ORM Conceptual Analysis
First, comb out the concept of ORM. The spelling of ORM is Object Relation Mapping (Object Relation Mapping), where Object is the object in Object-Oriented Language. This paper uses c# language, so it is a.net object. Relation Mapping is a relationship mapping, which refers to the relationship mapping between.net objects and database tables in the database system.
Why do.net objects map to database tables?
The answer is obvious, of course, because the structure of database tables is very similar to that of objects. If a mapping relationship is established between the two, we can easily manipulate database tables in an object-oriented language like ordinary objects, which is good news for programmers.So who should establish the relationship between the two? After all, they can't be made out of nothing. There must be a "matchmaker". This "matchmaker" is called ORM framework, or database persistence framework.
In the last article ORM Framework Series of "Wheel-Making Movement"(1)~Talk about my changes and additions in actual business In, I talked about the additions and deletions that I encountered, and analyzed the advantages and disadvantages of native sql, Lambda to sql, stored procedures, etc. Among them, I slowly formed my own understanding of ORM framework, and gradually drew a perfect ORM framework blueprint in my mind.
Before drawing a blueprint, give my ORM framework a name called CoffeeSQL. This name comes from the hope that I can save time at work to enjoy a cup of Coffee when I use this framework.
1. Entity Mapping
c# objects want to establish a mapping relationship with the database tables, so record the configuration information for the mapping relationship.
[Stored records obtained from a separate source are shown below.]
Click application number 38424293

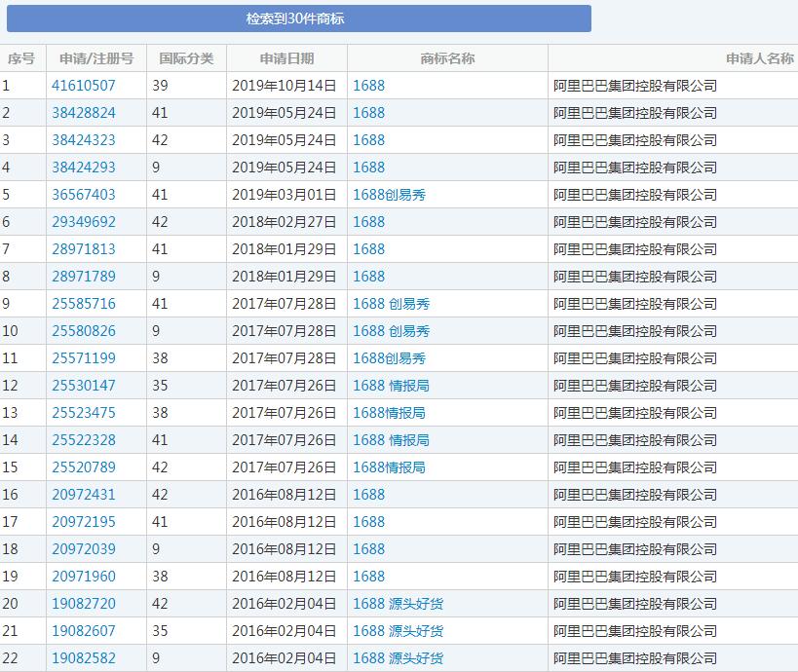point(84,168)
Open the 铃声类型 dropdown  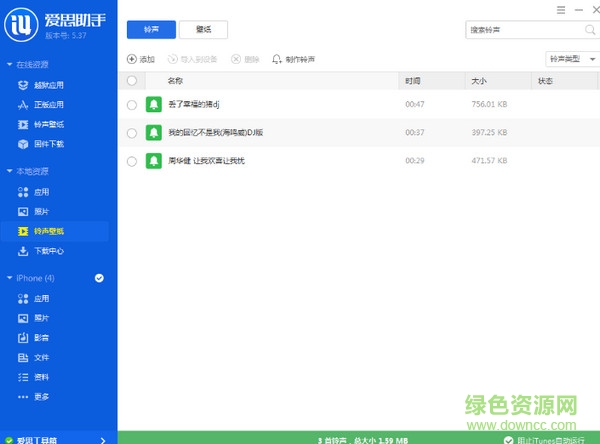point(569,59)
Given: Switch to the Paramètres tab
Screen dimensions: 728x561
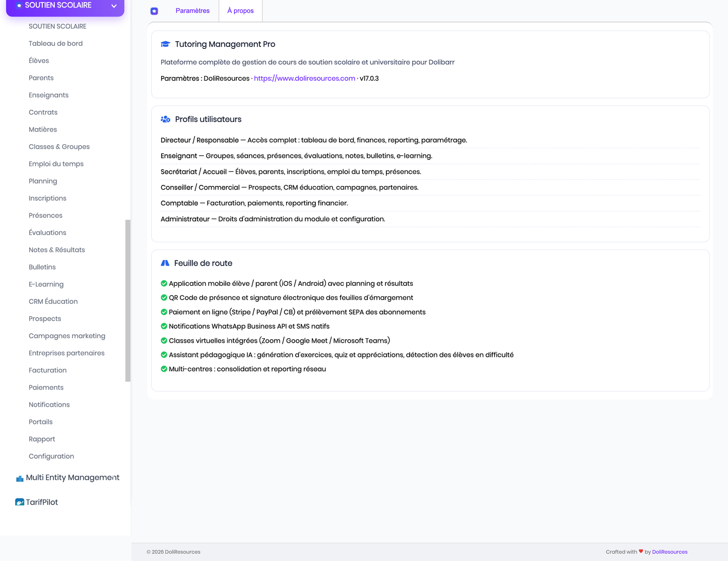Looking at the screenshot, I should coord(192,11).
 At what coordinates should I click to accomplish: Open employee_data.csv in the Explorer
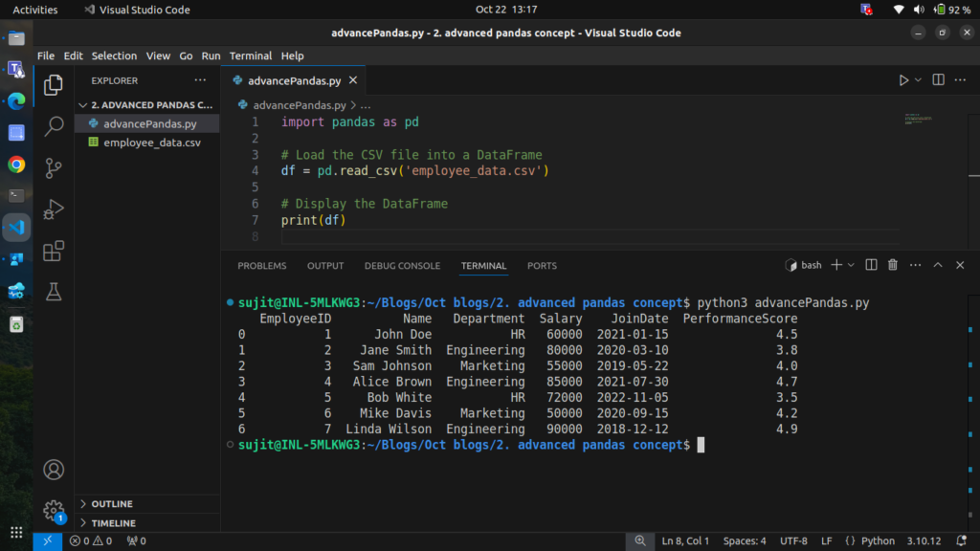tap(152, 143)
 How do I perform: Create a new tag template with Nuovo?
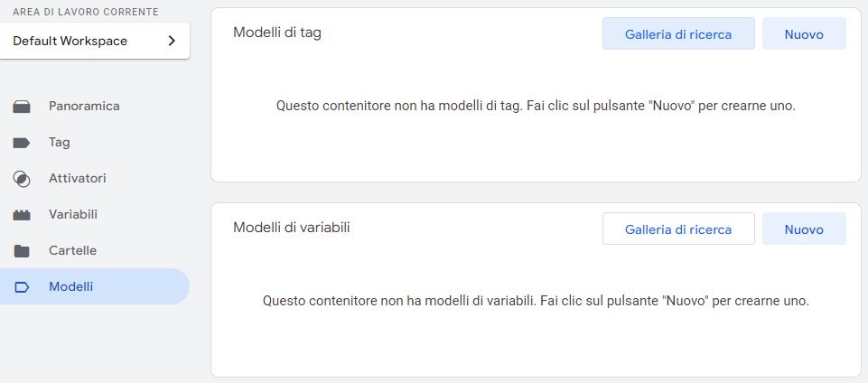(x=804, y=34)
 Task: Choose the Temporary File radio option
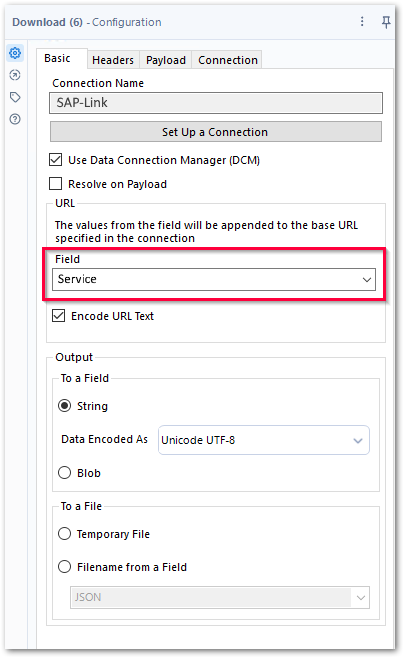point(65,534)
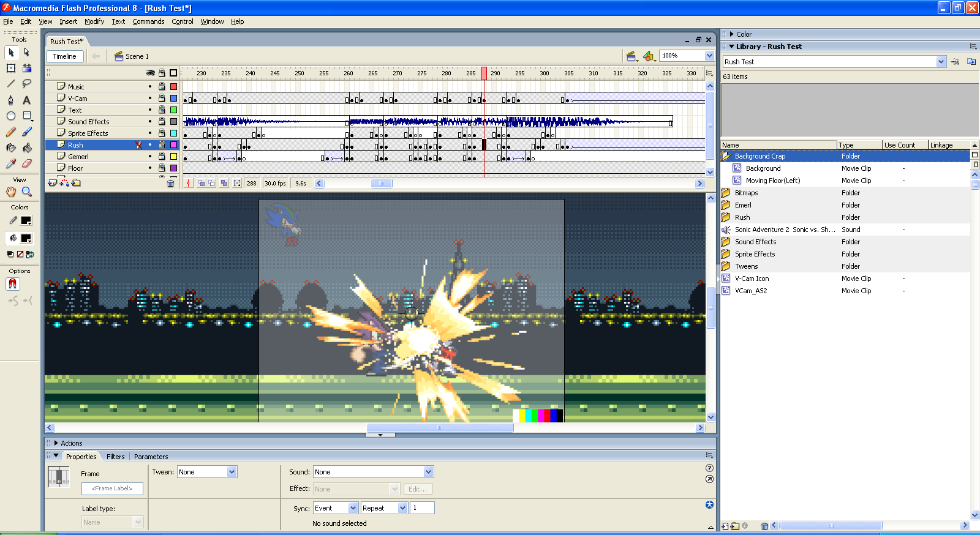Toggle Snap to Objects magnet option

tap(13, 284)
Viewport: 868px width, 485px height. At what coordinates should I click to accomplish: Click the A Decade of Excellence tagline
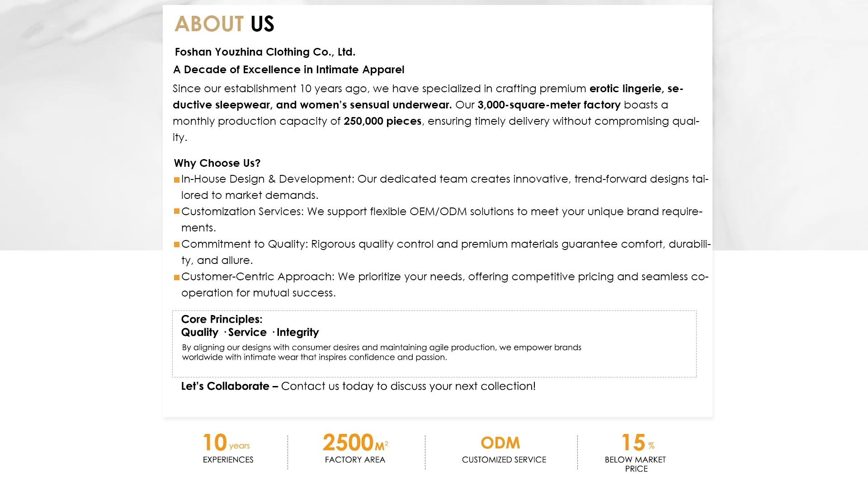(288, 70)
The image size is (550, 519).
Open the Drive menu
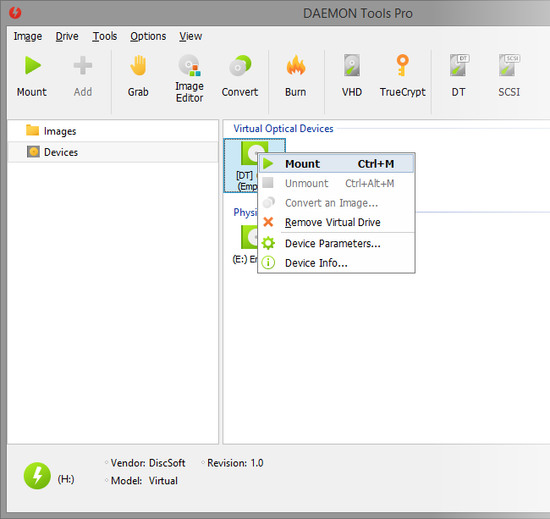[67, 36]
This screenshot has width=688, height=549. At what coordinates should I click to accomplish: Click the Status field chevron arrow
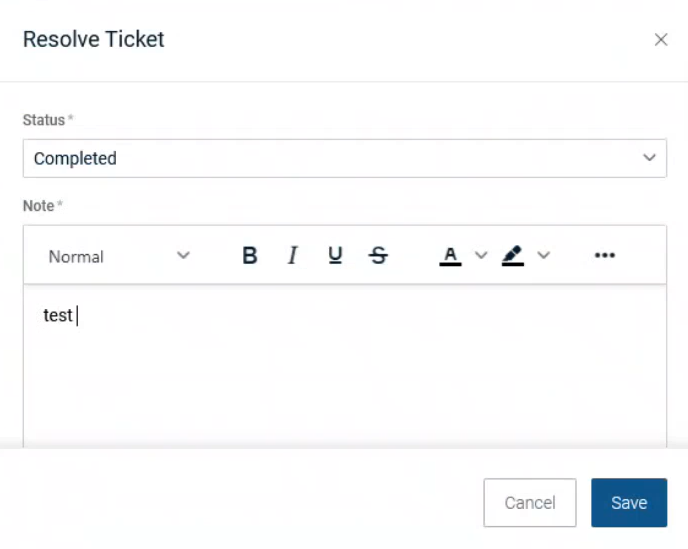(x=650, y=158)
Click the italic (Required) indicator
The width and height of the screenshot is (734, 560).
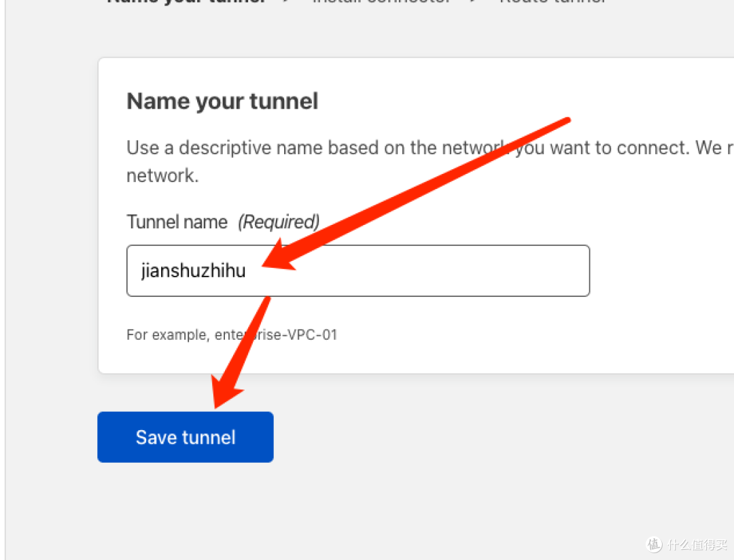click(279, 222)
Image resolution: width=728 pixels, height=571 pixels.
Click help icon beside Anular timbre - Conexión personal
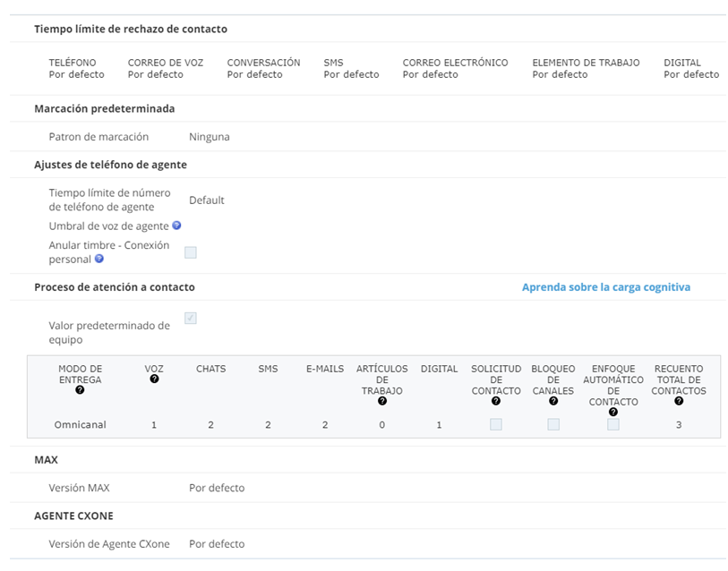(x=98, y=259)
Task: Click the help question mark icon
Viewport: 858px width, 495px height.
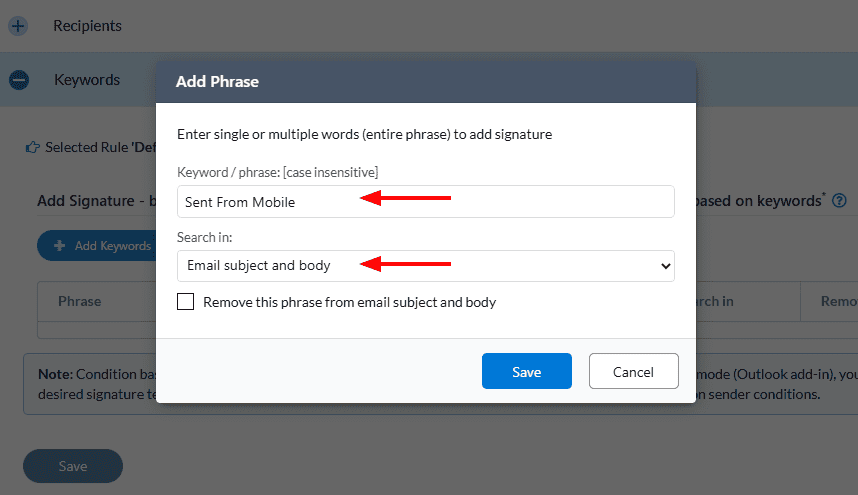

I prefer to configure it in a straightforward way: by identifying the Attribute directly on the field of the class.
The basic usage is as follows:
1 /// <summary> 2 /// Entity Class 3 /// </summary> 4 [Table("T_Students")] 5 public class Student : EntityBase 6 { 7 [PrimaryKey] 8 [Column] 9 public string Id { get; set; } 10 11 [Column("Name")] 12 public string StudentName { get; set; } 13 14 [Column] 15 public int Age { get; set; } 16 }
You can see that we use three Attributes in this entity class, TableAttribute, PrimaryKeyAttribute, and CloumnAttribute, which we believe are understandable.
2. lambda operation, add, delete, check, strong type
In some of the most basic information addition, deletion and change checking functions, sql operations on a single table are very frequent. I recommend using lambda as a form of operation, first because it is convenient, and second because the single table operation on the converted sql from Lambda TO SQL is the simplest, so you don't have to worry about its performance.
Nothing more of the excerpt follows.